== Trecho fornecido

Floresta da Suzano: empresa colhe frutos do aumento do preço da celulose no mercado internacional (Divulgação/Divulgação)
Rodrigo Caetano
Publicado em 27 de fevereiro de 2020 às 05h30.
Última atualização em 27 de fevereiro de 2020 às 05h30.
O mercado financeiro global está ficando “mais verde”. As emissões de green bonds — títulos de dívida atrelados a projetos e iniciativas sustentáveis — atingiram um volume recorde no ano passado e devem dar um novo salto neste ano com o aumento da demanda por investimentos socialmente responsáveis, categorizados como ESG (sigla em inglês para “ambiental, social e de governança”).

====
== Dados fornecidos

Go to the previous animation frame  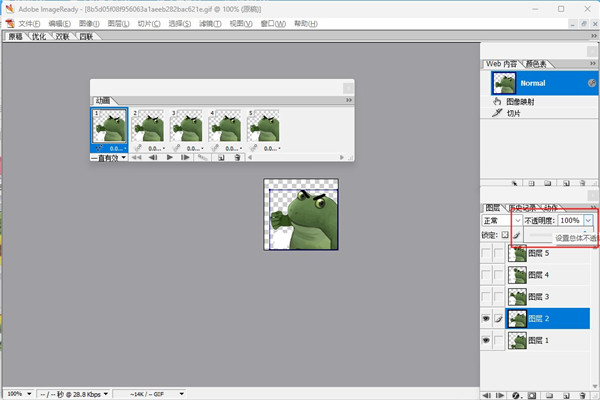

====

= Instruções do exercício =
[A] De acordo com o trecho sobre green bonds, o que significa a sigla ESG?
[B] No trecho sobre green bonds, reescreva de forma mais concisa o parágrafo que começa com "O mercado financeiro global", preservando os fatos principais.

= Soluções por tarefa =
[A] Ambiental, social e de governança.

[B] O mercado financeiro global está se tornando mais verde. As emissões de green bonds, títulos de dívida ligados a projetos sustentáveis, bateram recorde no ano passado. Elas devem crescer ainda mais neste ano, impulsionadas pela maior demanda por investimentos ESG.